Its summer school holiday. Its been a week now but the weathers are all gloomy and raining. So much of summer break. But, lucky enough, we get a bit of sunshine today, when i took the kids out for dentist appointment and then to the nearby park.

 Its been pretty busy for husband who is now in writting stage. All i pray is for him to get all the motivations and ideas flowing while he is at it. I know its hard to not see or spent time with the kids. But, all for good reasons that we pray that its all worth it. And because of that God gives me a whole time in the world for my kids, right from they open their eyes in the morning to when they close their eyes at night to sleep. Who am i to complaint, when all mothers in the world would gives anything to switch place with me. All i gotta do is, as much as i want to get to bed early, i try to stay awake after i put them to bed. So i can sit on the couch, turn on the tv, and eat a chocolate. Or simply read a few pages of books. So that im able to say - on day to day basis, im good.

 On the other note, i had this idea to take up some online course since both kids are going to school this September. I thought that maybe i should learn something, cert-wise. Online course seems practical for me because i only get free time 9am-3pm (school hours). I had quite an argument with my mom who insisted that i continue study in engineering. Im quite torn in between my wish and her hope. And honestly it made me nervous and scared to move to the next step thinking that she would not approve it. But come to think of it, this was not the first time. When i took up engineering instead of biology in secondary school, i think she was a bit upset. I tried to apply for architecture degree course in Uni, although she was against it. I couldnt get through though but satisfied enough with engineering. I told her that this was just a short course, like taking a yoga or sewing class. Truth is, im not intend to go into engineering anymore. I think my passion and interest had move on to other area. 

Not to say that i dont like engineering. It used to be my passion. I enjoyed throughout my degree (though most subjects are pain in the ass). I enjoyed my work as a design engineer. My job took me around the world and i am forever grateful for that experience. Would i want more of it? Maybe. Maybe not. Mostly not, at the moment. But i dont think its wrong to change in your environment or career. Just long as u enjoyed it.

 Well anyway, thats the plan. And i have to make up my decision quick as september will just come in a blink. Wish me luck.

Sunday, July 9, 2017

Death

How we die, reflect on how we live.
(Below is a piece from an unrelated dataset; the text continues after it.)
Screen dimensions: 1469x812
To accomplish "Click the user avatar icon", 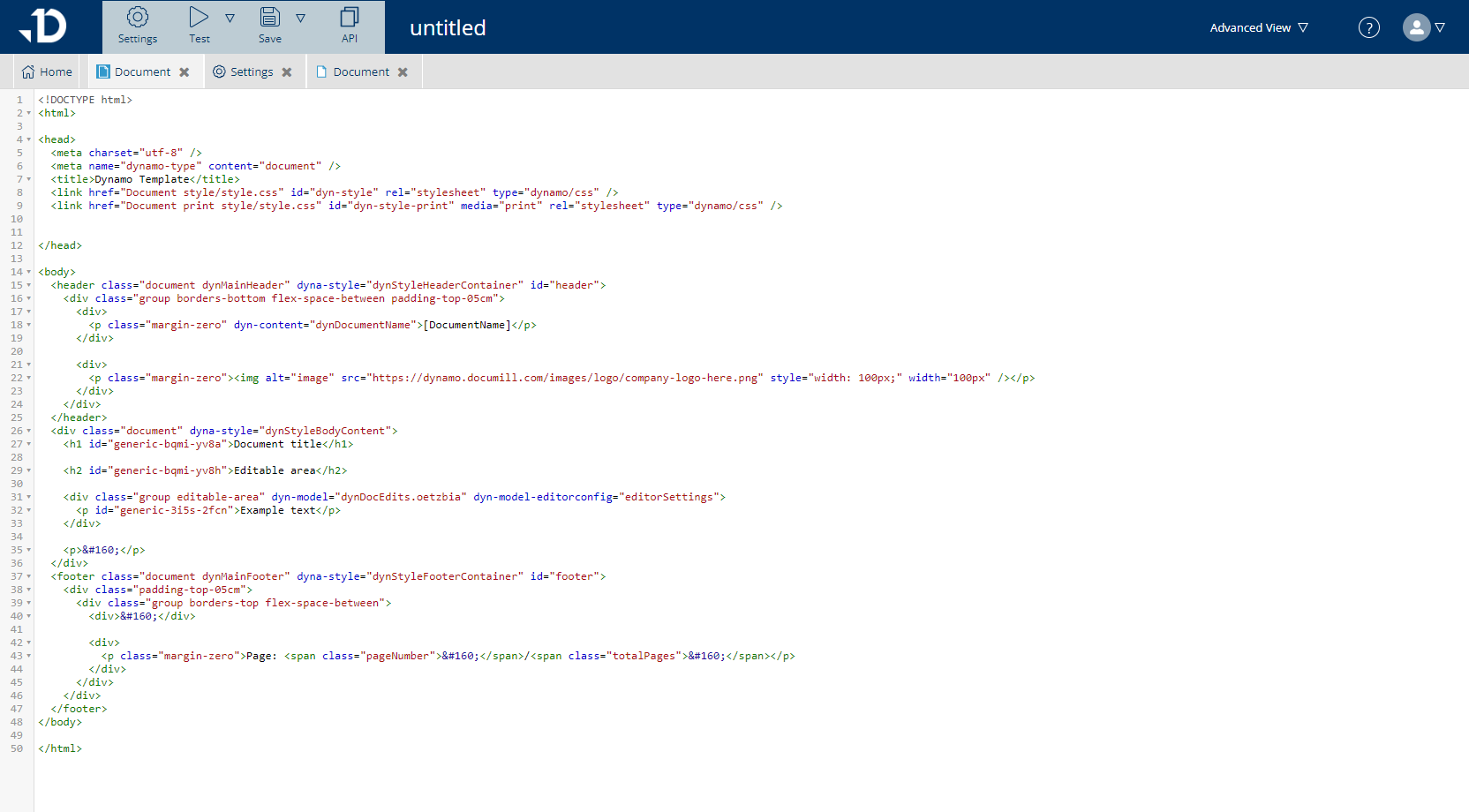I will pyautogui.click(x=1415, y=27).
I heard, or read that quote somewhere. Tapi ajal dan jodoh itu rahsia Tuhan. So how can we human presume the lifestyle of someone by how she/he die? All by mercy of Him.

 Here's the truth, i've been constantly thinking about death since my grandmother died. Just like any sinner, im hell scared of dying. To the point im being so overreacting. When i get a massive headache i thought im gonna die because i got brain tumor. When im travelling i thought that im gonna die of accidents. When i got pain in my stomach i thought im gonna die of kidney malfunction. When i got nose blocked, i thought i will die in my sleep due to lack of air to breathe. I'm starting to be paranoid than ever.

 When my grandmother was alive during her last two weeks, i used to came by her bed everyday and when she's sleeping i watched her chest up and down breathing in air all she could. She told me 'i'll be gone soon'. I always thought she'll recover. Never once, i came back to be expecting that she'll be gone. Looking back, i wonder, what was she felt at the time. Is she scared? Sad? In peace?

 Life is too short. So buy that damn shoes.
 Life is too short. Just eat the cake. Diet later.
Life is too short. Just go booked the flight ticket.


 Life is indeed too short. Too short to waste on a flight ticket, cakes or even a pair of damn shoes. Life is too short that you should start forgive people, love people around you and spent every seconds with your child.

 I hope that every seconds in my life, i'll be reminded of these.